I really didn't know how to answer that. Maybe it was like having a tattoo—which I don't have, so I'm entirely going on conjecture—where even though it's faded and looks more like a bruise and you have only a hazy recollection of why you wanted it in the first place, you'd still never get rid of it. Because it's part of your skin now. It's a scar, and scars mean something.

“This whole conversation is just making me sad,” Kelly said. “I'm going to go make dinner.”

She and Charlie left the office, leaving me with my Van Morrison. I waited until I could hear her footsteps down the hall before lifting the needle and moving it back to the beginning of “Dweller on the Threshold.”
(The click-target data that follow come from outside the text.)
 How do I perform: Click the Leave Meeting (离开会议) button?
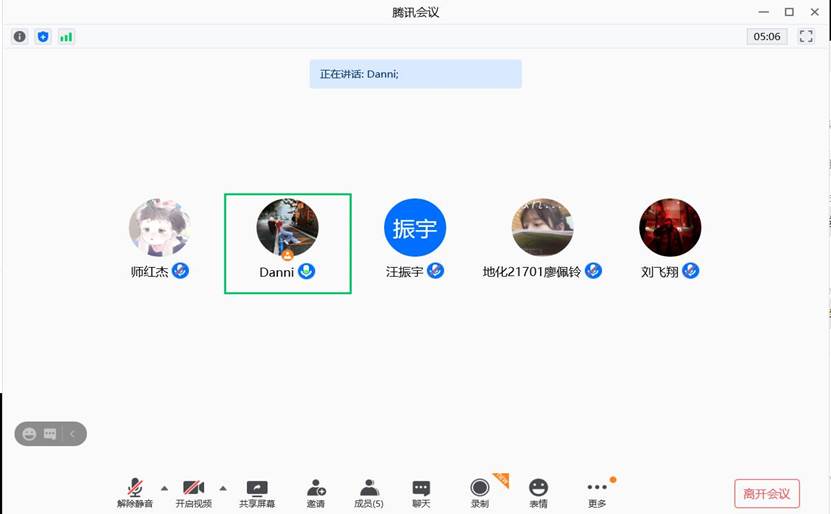pos(767,494)
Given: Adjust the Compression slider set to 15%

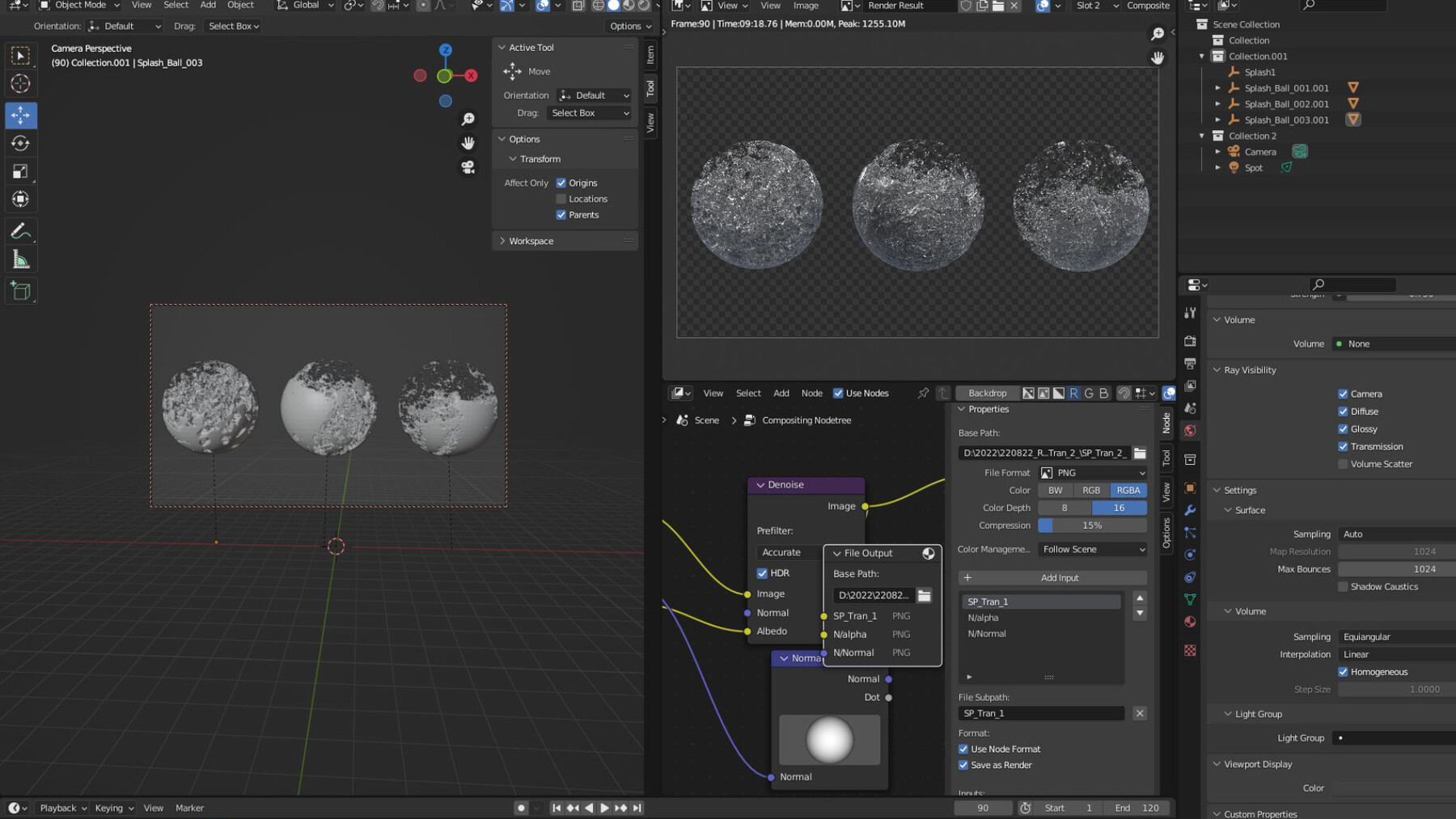Looking at the screenshot, I should tap(1091, 525).
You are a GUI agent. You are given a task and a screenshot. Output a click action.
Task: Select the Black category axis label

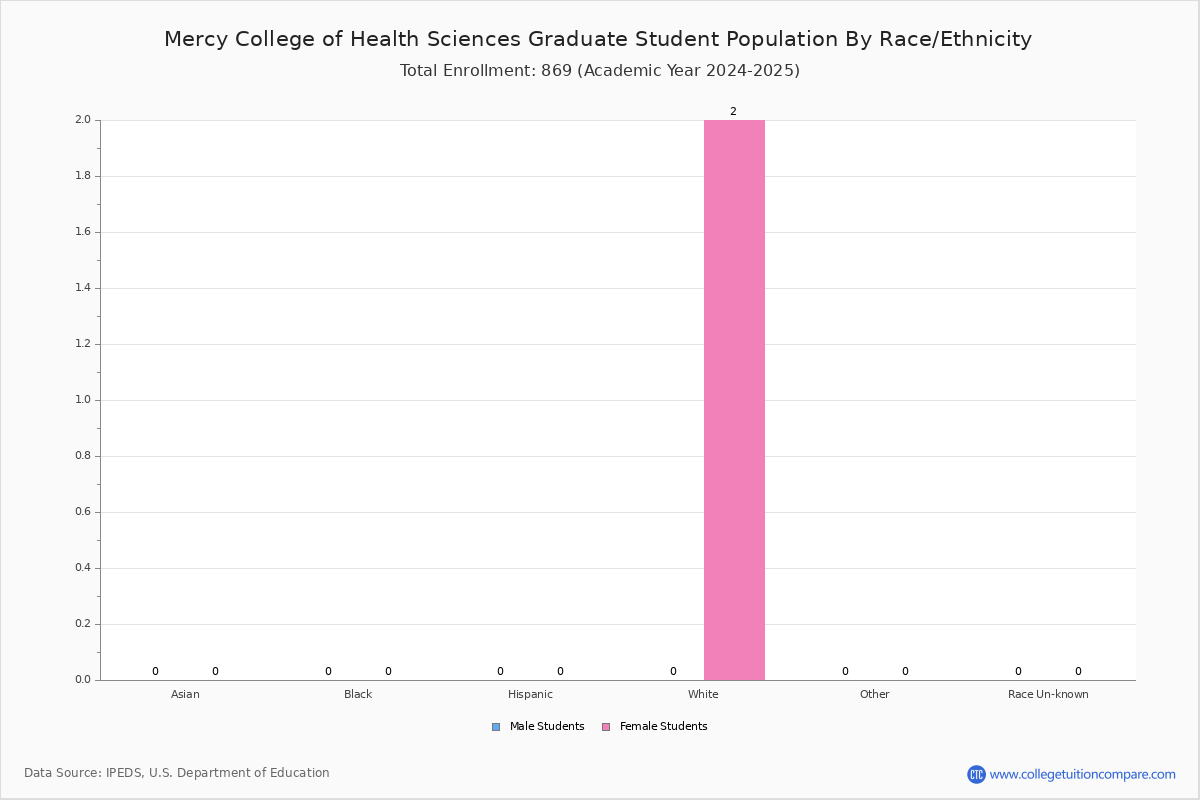(358, 694)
When my mom asked me to accompany her on a trip down to Melbourne, Florida, to visit my ninety-four-year-old grandmother—who lived alone in a rickety house on the verge of collapsing—I immediately said yes.

Not because I had any interest in seeing that house again. Or because I was especially interested in being a part of their plot to
convince her to leave Florida and move up to Michigan, where she'd be closer to her children and grandchildren (and great-grandchildren). I was just there for the excavation, to help dig through all the trash in Grandma's house and find what deserved to be saved and what should be hauled away to a dump. I eagerly volunteered. Not out of any sense of altruism or interest in preserving the evidence of my family's history. But because I was pretty sure some of my records were in there somewhere.

Over the past half century, my grandmother's house had evolved into a sort of walk-in safe-deposit box. It's where we left everything we didn't want anymore but weren't ready to throw away, because what if we needed it?

My family has not historically been very good with the concept of throwing things away when they outlive their usefulness. And this includes pretty much everything. Clothes, appliances, furniture, food. Not because we're hoarders. We're just very, very cheap. Every relative in my gene pool is incapable of spending money on themselves without worrying that they might be squandering a financial safety net. Heaven forbid that there isn't cash hidden somewhere, to help cushion the blow of that stroke they're pretty sure is just around the corner, or that car accident that robs them of at least one of their essential limbs, or the aneurysm that hits them like lightning when they're innocently trying to shop for groceries, and the house of cards that is life comes tumbling down around them and they have to somehow find a way to pay off the never-ending ticker tape of medical bills.